The CPU of the Raspberry Pi 4 is the only 64-bit ARM chip I've ever seen that doesn't include native AES instructions. As a result, it's much lower performance for network or disk encryption use cases.
Up until the RPi 4 I thought AES instructions were a part of AArch64, but I was wrong. Such a weird omission to make on (I expect) Broadcom's side. All other 64-bit ARM SBCs just have it, even the low cost ones.
They are a recommended extension.
I expect that the crypto instructions are not present on the RPi3/4 because of legal reasons, to allow it to be exported to Iran and such...
One of the main benefits you get to running a proper aarch64 userspace is ability to run a modern functional firefox install. The 32-bit builds usually don't support anything newer than a very old LTS release. It's been hell trying to build and/or run that target (see: https://bugzilla.mozilla.org/show_bug.cgi?id=1452128 )
This is especially important if considering use as a low-end desktop as Chromium will eat through 4GB of ram like it's nobody's business.
Where can I get it? I didn't think Mozilla offered a precompiled version for aarch64 Linux. I've been using an the Debian ESR release (68.0.5) from the Armbian repository on my NanoPi M4.
One of the things that I find great about Raspbian is that the boot files are stored on a FAT32 partition which is readable from any OS, and there are some nice considerations for headless setups: drop in a wpa_supplicant.conf to configure Wi-Fi, `touch ssh` to get OpenSSH enabled at next boot. Do any of the alternative OSes, like Ubuntu, offer this?

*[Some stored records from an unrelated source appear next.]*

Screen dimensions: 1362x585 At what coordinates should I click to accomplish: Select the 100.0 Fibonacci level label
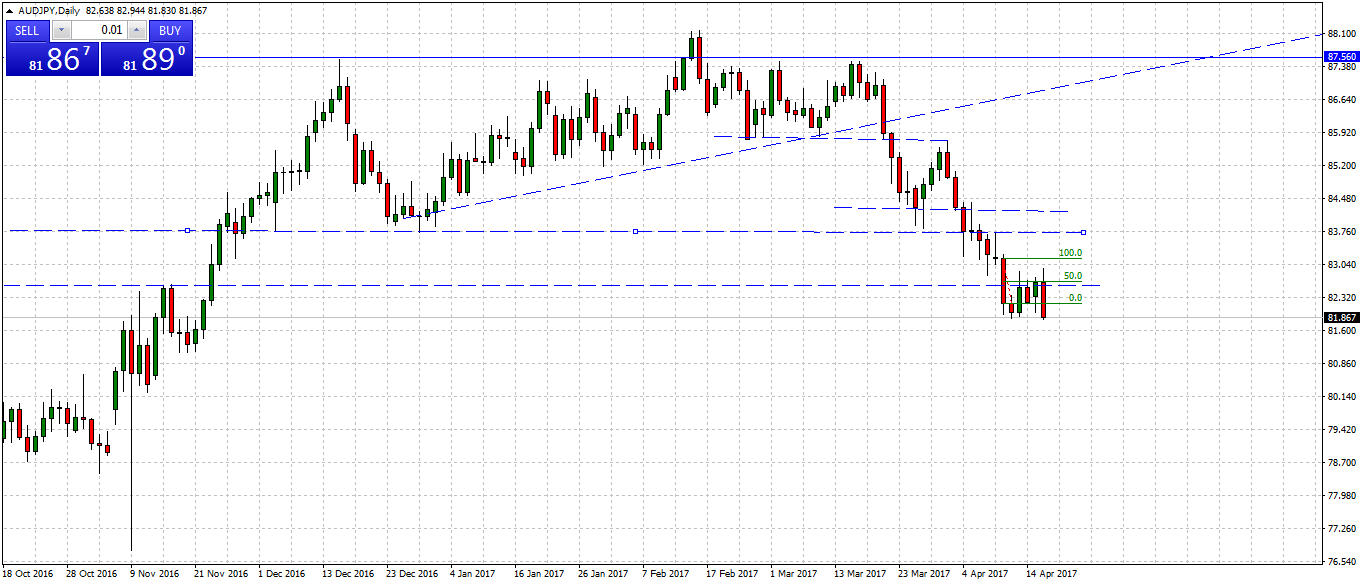coord(1070,252)
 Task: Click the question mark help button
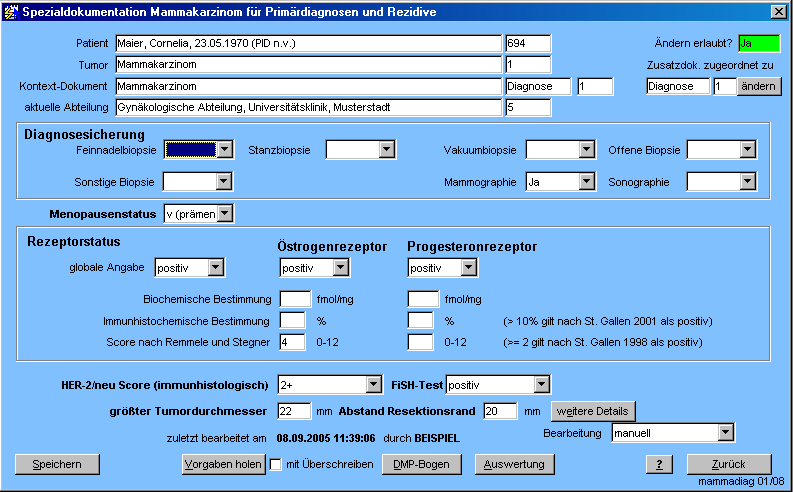coord(658,464)
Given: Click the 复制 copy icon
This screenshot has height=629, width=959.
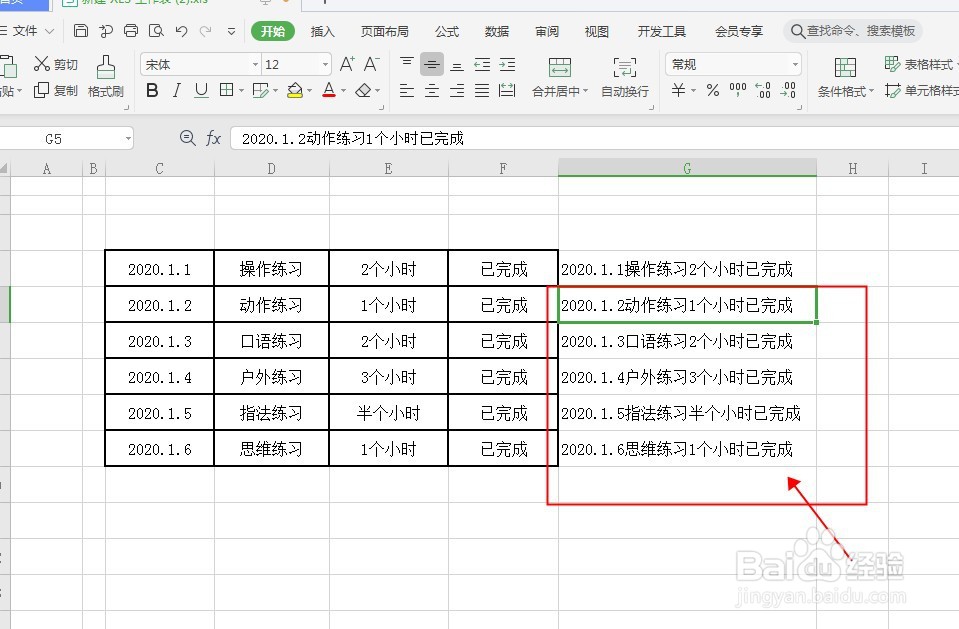Looking at the screenshot, I should coord(57,90).
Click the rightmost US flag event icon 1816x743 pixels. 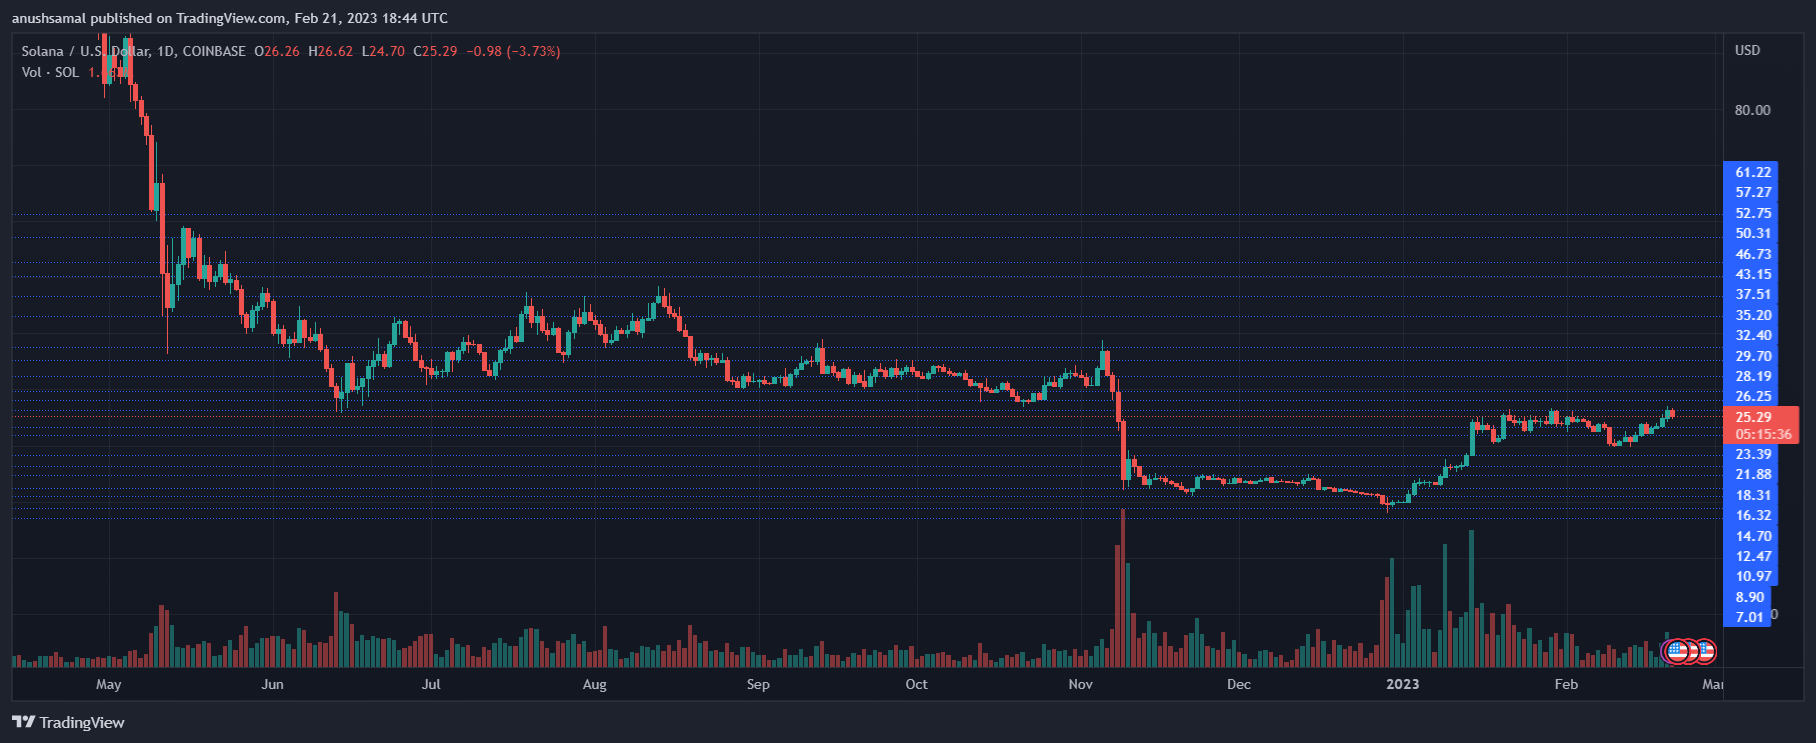pyautogui.click(x=1704, y=651)
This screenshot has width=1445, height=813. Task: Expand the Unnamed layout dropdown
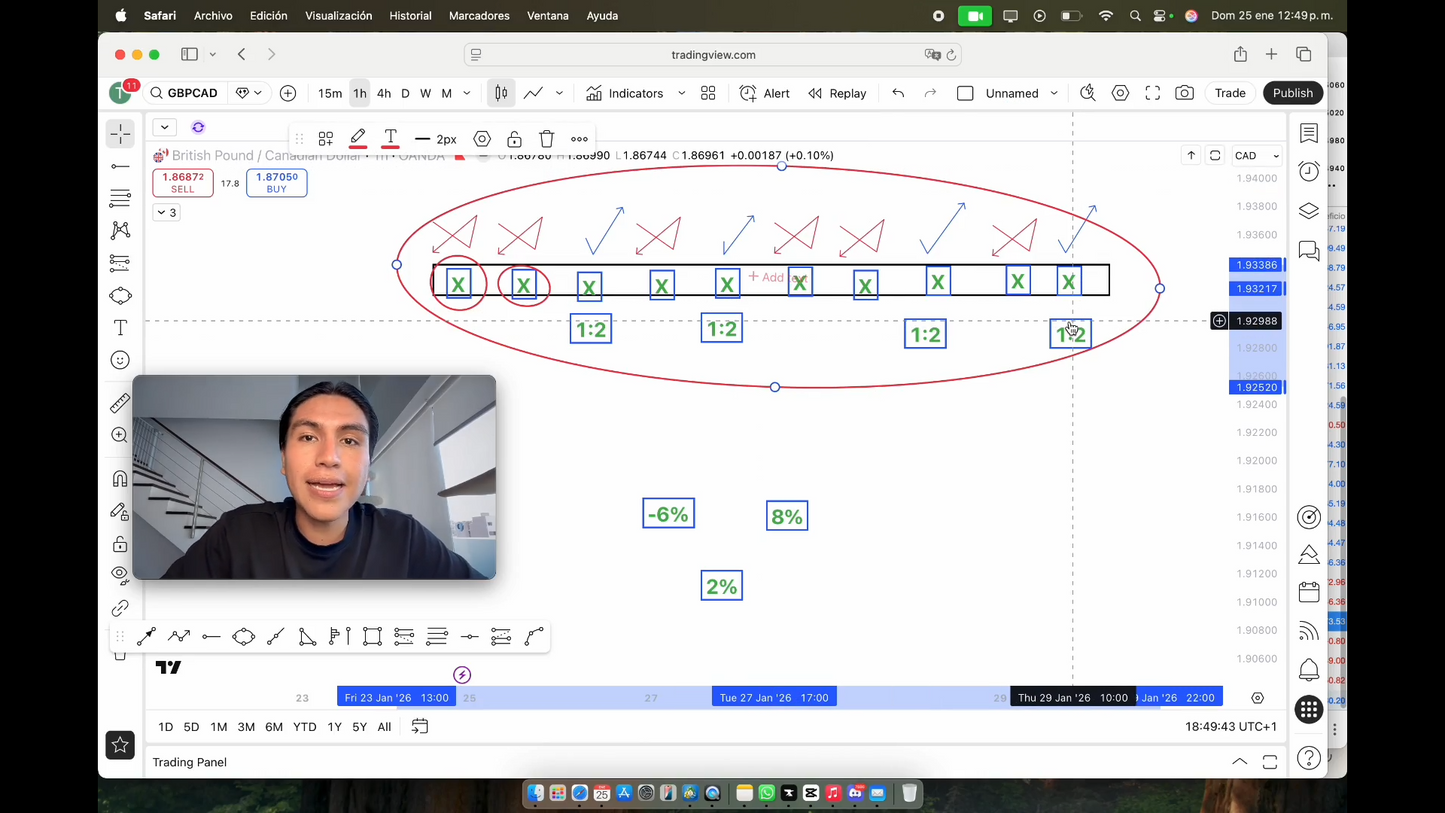point(1054,93)
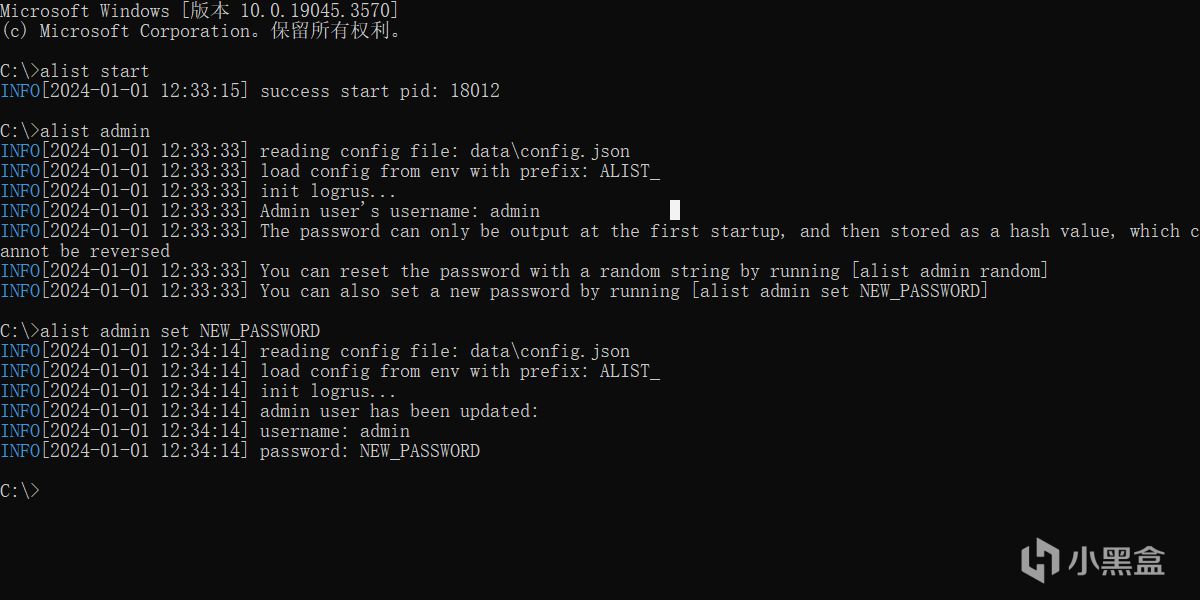Click the white block text cursor
Image resolution: width=1200 pixels, height=600 pixels.
click(x=675, y=210)
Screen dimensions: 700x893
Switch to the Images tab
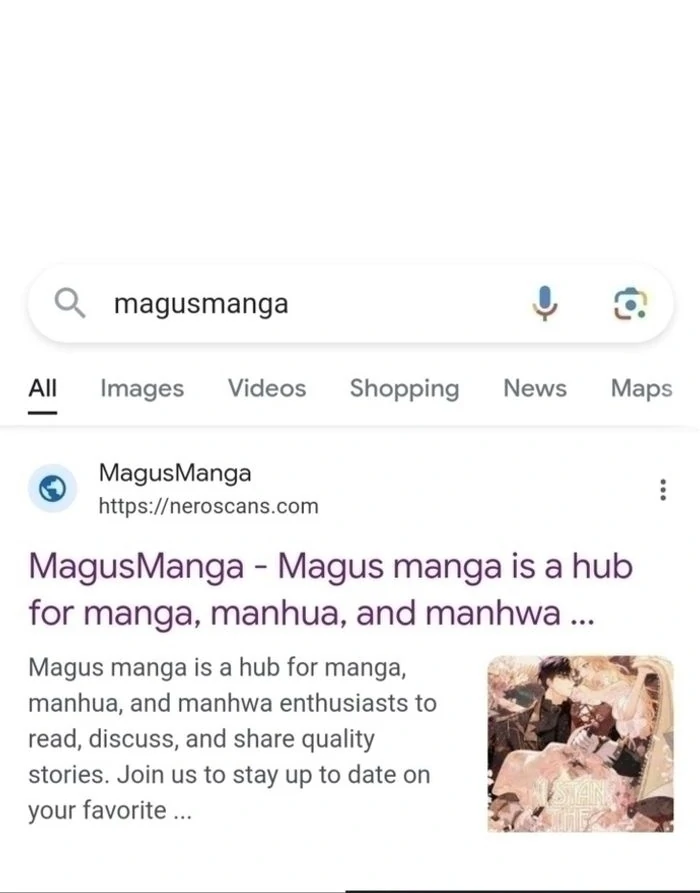point(142,389)

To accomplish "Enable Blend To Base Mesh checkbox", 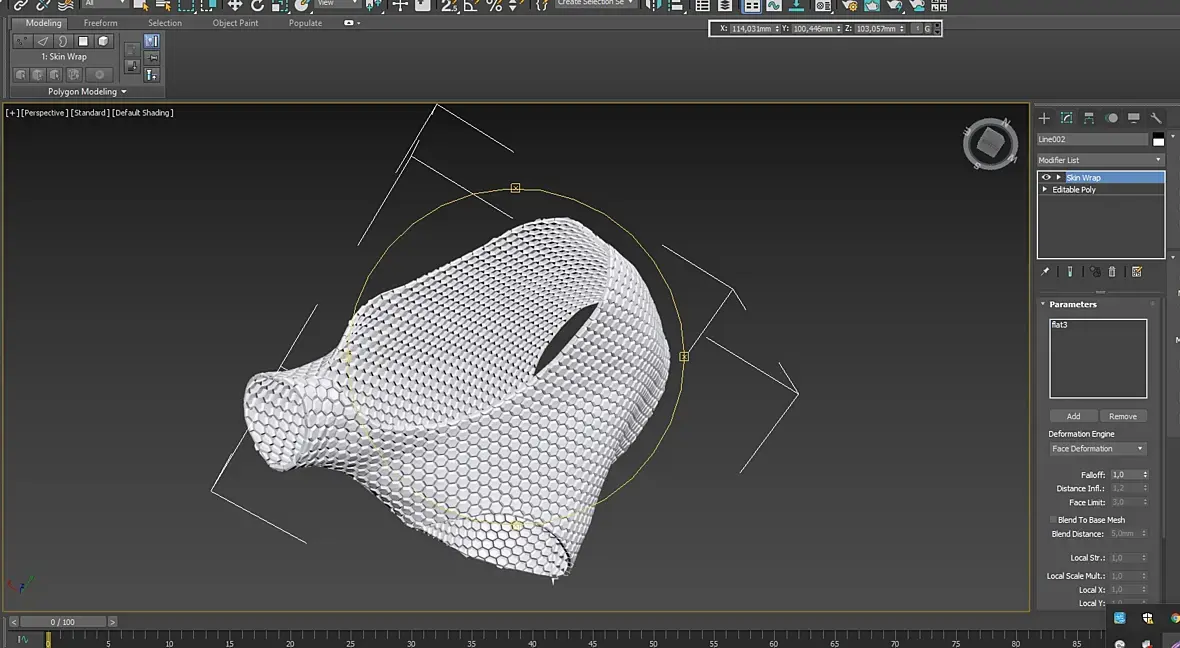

I recently installed Arch Linux on my Pi Zero, it also uses FAT32 for the boot partition. I did the initial setup the way you described. Check out https://archlinuxarm.org/ , it's pretty great.
So that's how they came up with that. As someone who normally installs "normal" Linux systems I find it quite irritating that you have to put a file somewhere, especially the boot record, to "enable" ssh of all things. Up until now I considered it a weird decision. (and I still think it is not optimal) I deploy my RPi's in the field and don't put a monitor on them so I would expect ssh running as default. First time I found out about it was when reading the unit file when I was building a custom image based on raspbian, so I wouldn't consider it obvious :) When working on a Linux Device I just mount the main partition and do my customizations.
One downside: you will probably need a bit more memory to do the same work. An unmentioned benefit: better ASLR, for what that's worth.
> A 64 bit system means that RAM can be accessed in 8 byte read/writes per instruction.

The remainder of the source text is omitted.